Le 5 mai dernier, la Cour constitutionnelle de Karlsruhe a rendu son verdict sur le programme d’achats d’actifs lancé par la Banque centrale européenne. À ses yeux, la BCE aurait outrepassé ses compétences, d’autant que le gouvernement et le parlement allemands auraient dû, à temps, s’opposer à ce programme de rachats.
Si les juristes et les économistes sont les mieux placés pour se prononcer sur le bien-fondé de cet arrêt, il appartient à la politique de leur rappeler certaines règles. La séparation des pouvoirs permet certes à la justice de limiter le champ du politique, mais non de dicter sa loi à l’exécutif. La démocratie repose sur un principe simple, selon lequel le législatif légifère, l’exécutif exécute et le judiciaire juge. Ce qui vaut pour tous les pays démocratiques vaut aussi pour l’Europe. C’est pourquoi Jean Monnet avait créé lors de la signature du traité de la CECA le 18 avril 1951 un cadre institutionnel composé d’une Assemblée commune, qui par la suite devait donner naissance au Parlement européen, la Haute Autorité et Conseil spécial des Ministres, une Cour de justice et un Comité consultatif qui, en 2002, s’est transformé en Comité économique et social européen.
Fidèle à l’esprit supranational qui a guidé son action, Jean Monnet serait aujourd’hui outré par la tournure des événements européens. L’ingérence de tribunaux nationaux dans les affaires intérieures de l’Europe l’aurait non seulement exaspéré au plus haut point, mais l’aurait aussi conforté dans sa conviction intime que ce sont les nations et non leurs citoyens qui demeurent les plus grands ennemis de l’intégration européenne. Karlsruhe vient cruellement de nous rappeler ses craintes.
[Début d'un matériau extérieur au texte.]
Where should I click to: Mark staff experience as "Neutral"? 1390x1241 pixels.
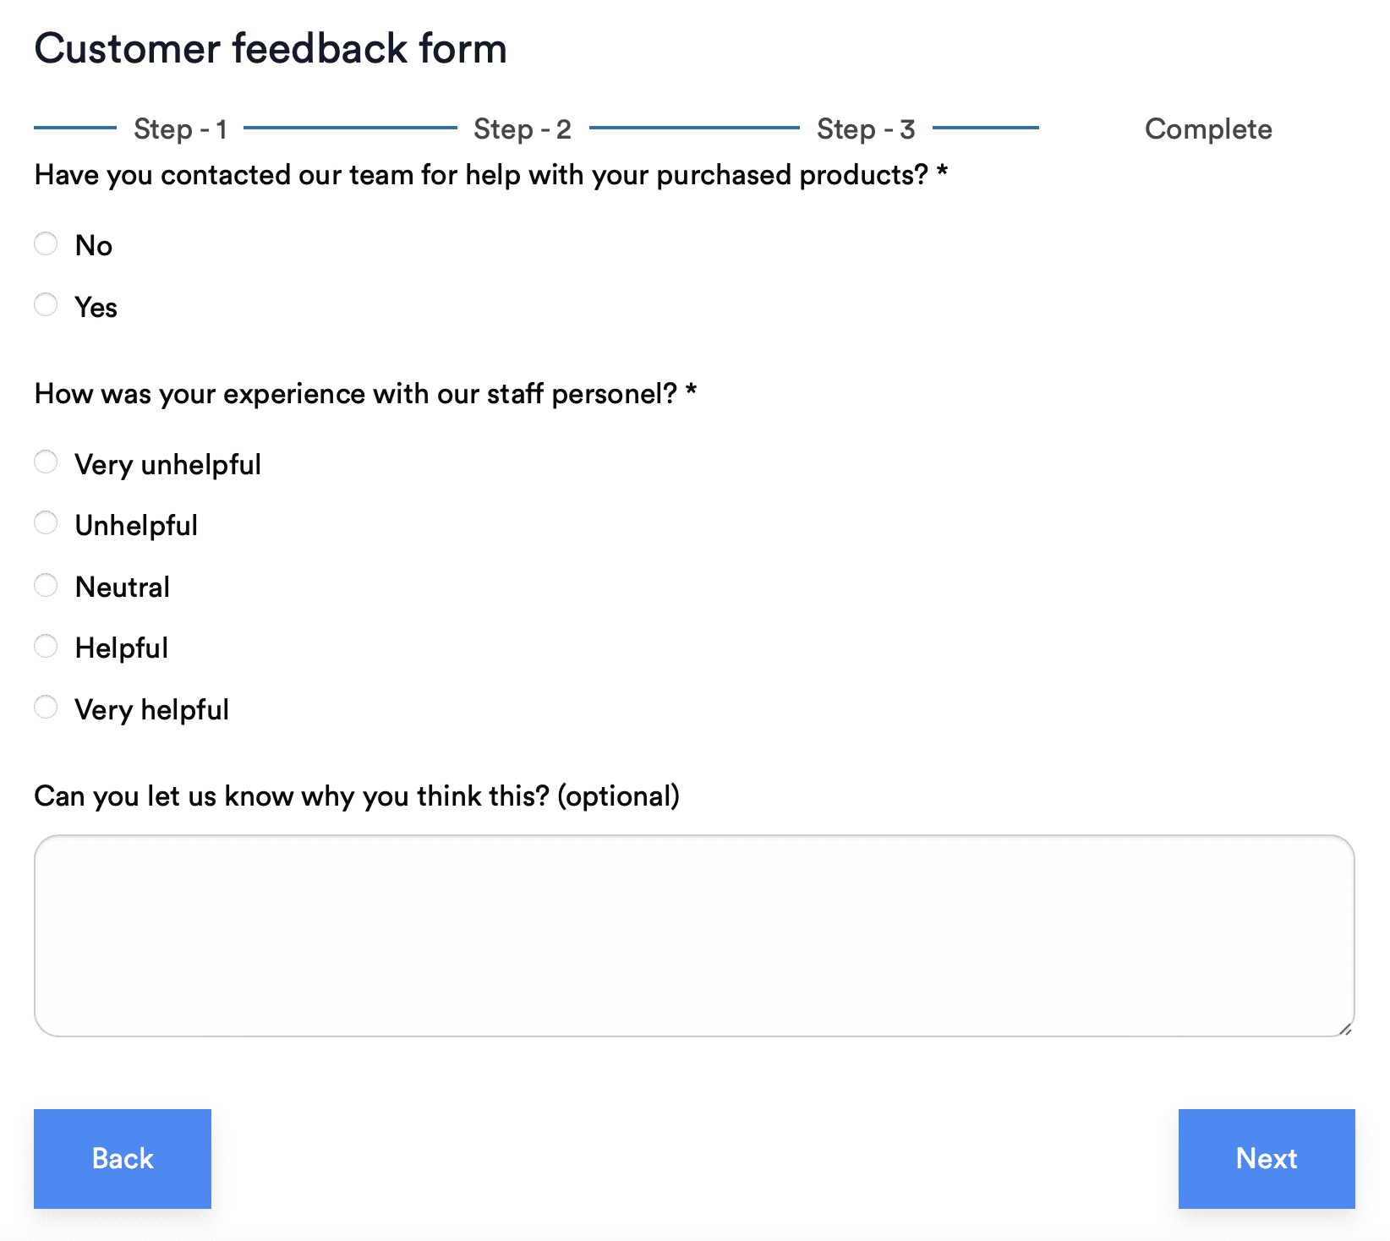pyautogui.click(x=46, y=585)
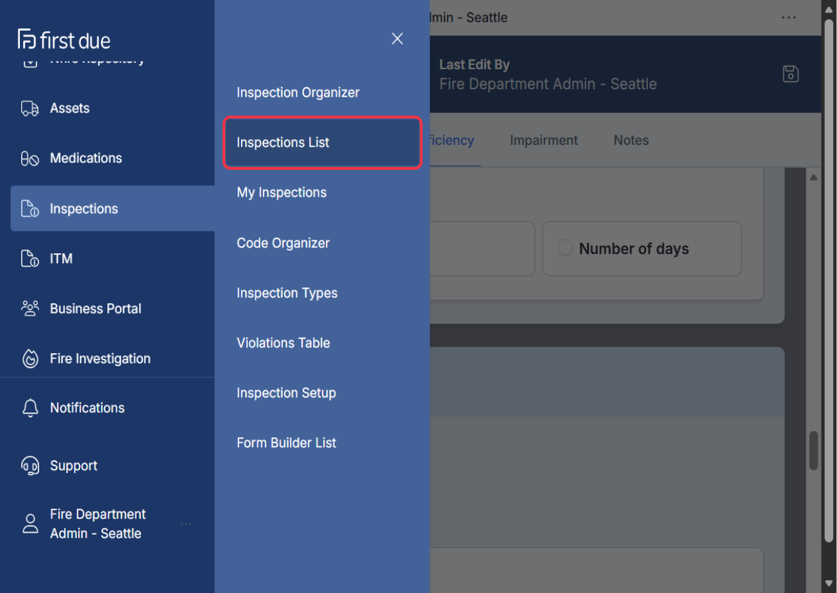The width and height of the screenshot is (837, 593).
Task: Select the ITM sidebar icon
Action: click(30, 258)
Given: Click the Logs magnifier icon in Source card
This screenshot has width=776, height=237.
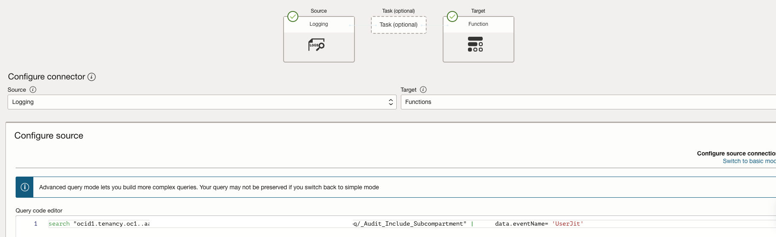Looking at the screenshot, I should [x=316, y=45].
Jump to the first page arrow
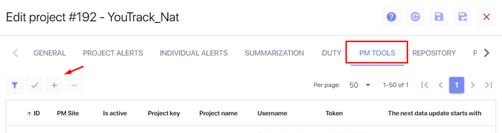Image resolution: width=502 pixels, height=133 pixels. pyautogui.click(x=425, y=85)
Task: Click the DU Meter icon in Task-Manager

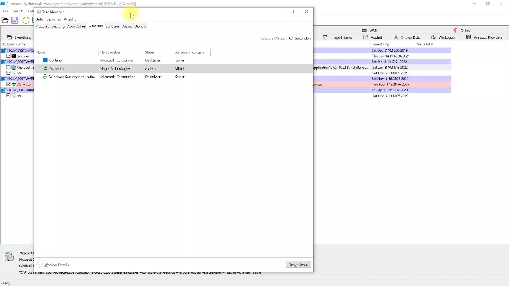Action: pos(45,68)
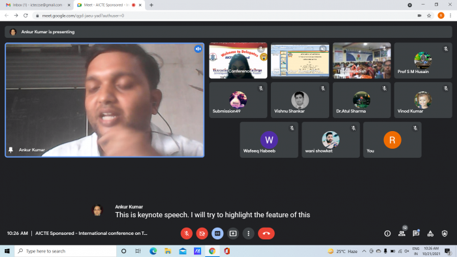Click the Present now screen-share button
457x257 pixels.
pyautogui.click(x=233, y=234)
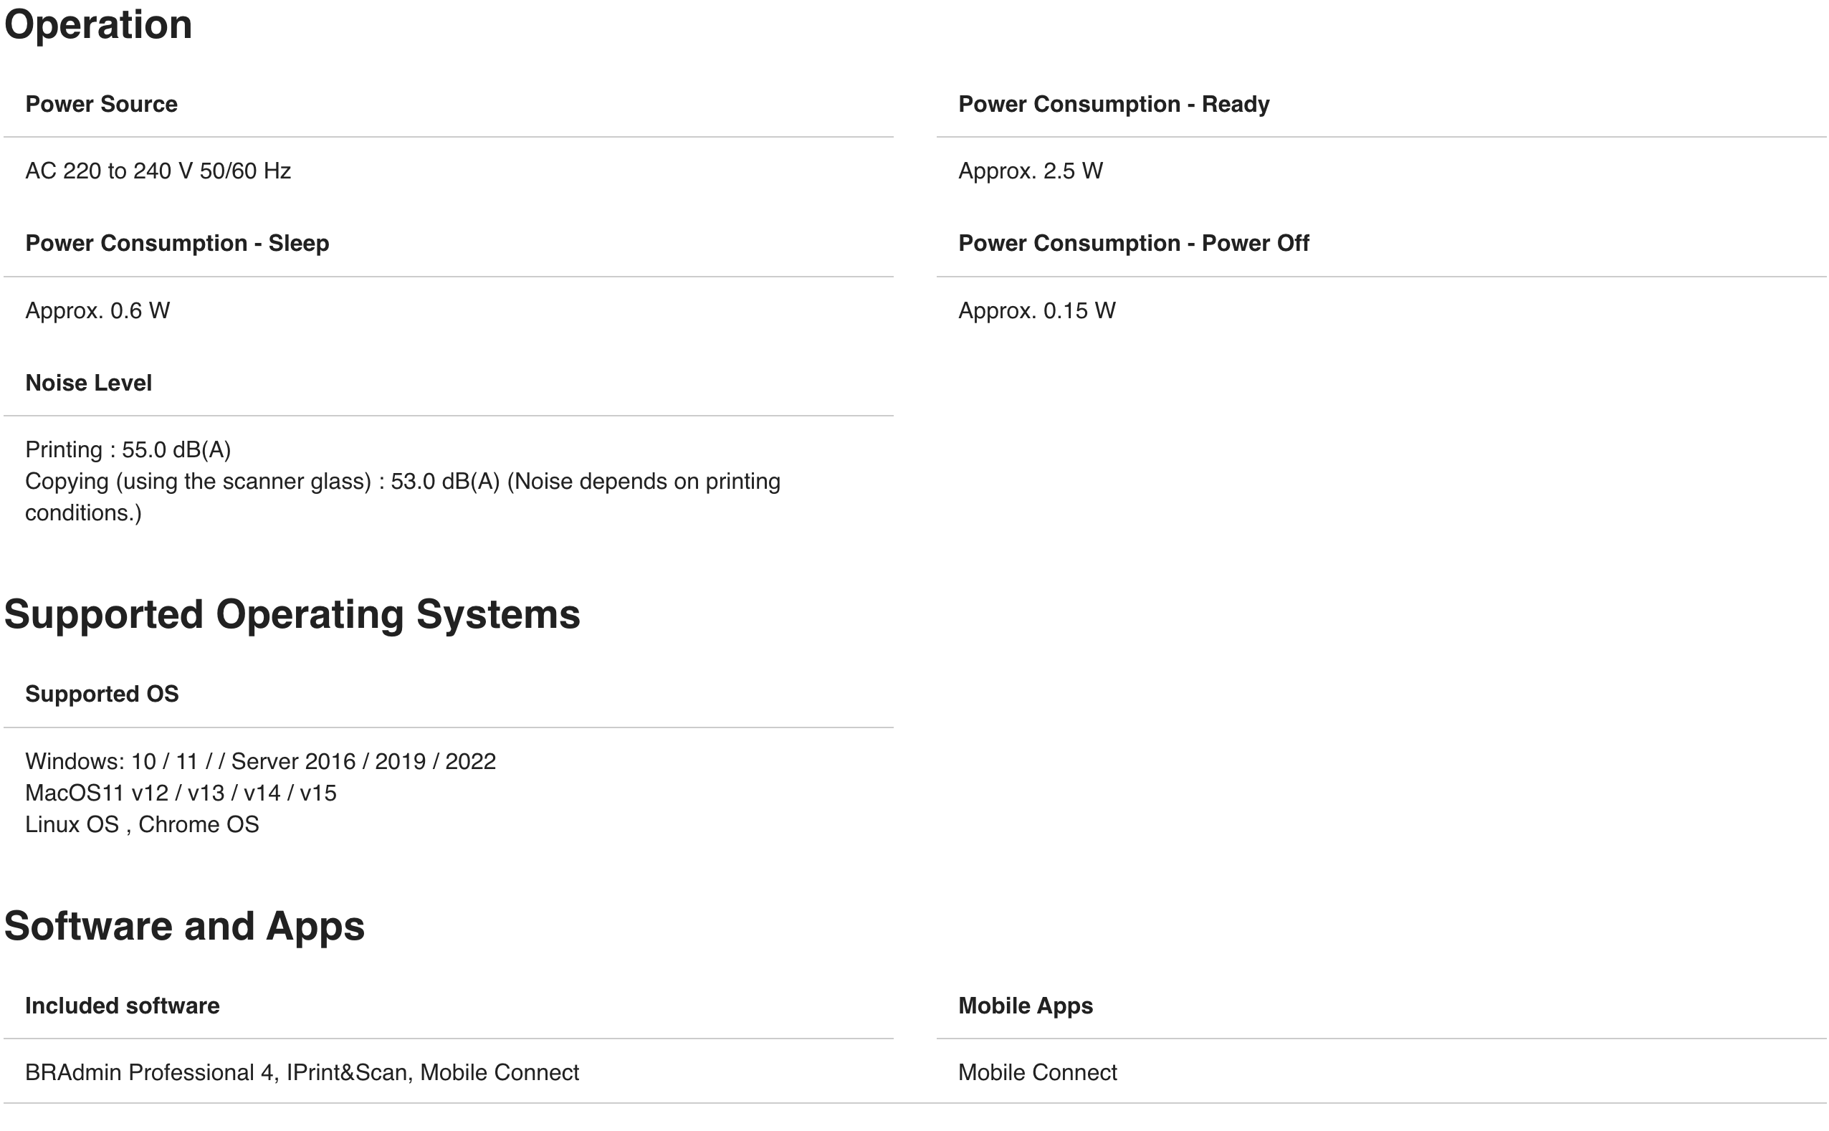1829x1131 pixels.
Task: Click the Mobile Apps label
Action: click(1025, 1006)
L’arrêt du 5 mai dernier n’est autre qu’un acte nationaliste allemand. Pris par un quarteron de magistrats, pour paraphraser le Général de Gaulle, il est juridiquement légal, mais politiquement illégitime. Rendu public à l’heure conjointe où la Banque centrale européenne injecte des milliards pour sauver l’économie des pays de la zone euro et à celle de l’accord très fragile de Berlin de renoncer à son sacro-saint équilibre budgétaire, ce jugement est un coup de poignard volontairement porté par la Cour constitutionnelle allemande dans le dos de la solidarité européenne.
Prononcé suite à la requête déposée par plusieurs eurosceptiques, parmi lesquels l’on retrouve aux avant-postes l’avocat et ancien député bavarois Peter Gauweiler, dont les accointances avec la nouvelle droite ne sont plus un secret pour personne, il traduit une très inquiétante influence du droit allemand sur la politique européenne. Signal préoccupant à l’aube de la présidence allemande de l’UE, qui débutera le 1er juillet de cette année, il nuit de surcroît à la réputation du gouvernement de Madame Merkel et de son Ministre des Affaires étrangères, le social-démocrate Heiko Maas. De même, il met dans l’embarras la nouvelle Présidente de la Commission, Ursula von der Leyen qui, après son entrée en fonction où elle n’a guère brillé ni par sa ténacité, ni par sa témérité, pourrait bien faire preuve d’autorité en menaçant son pays de représailles.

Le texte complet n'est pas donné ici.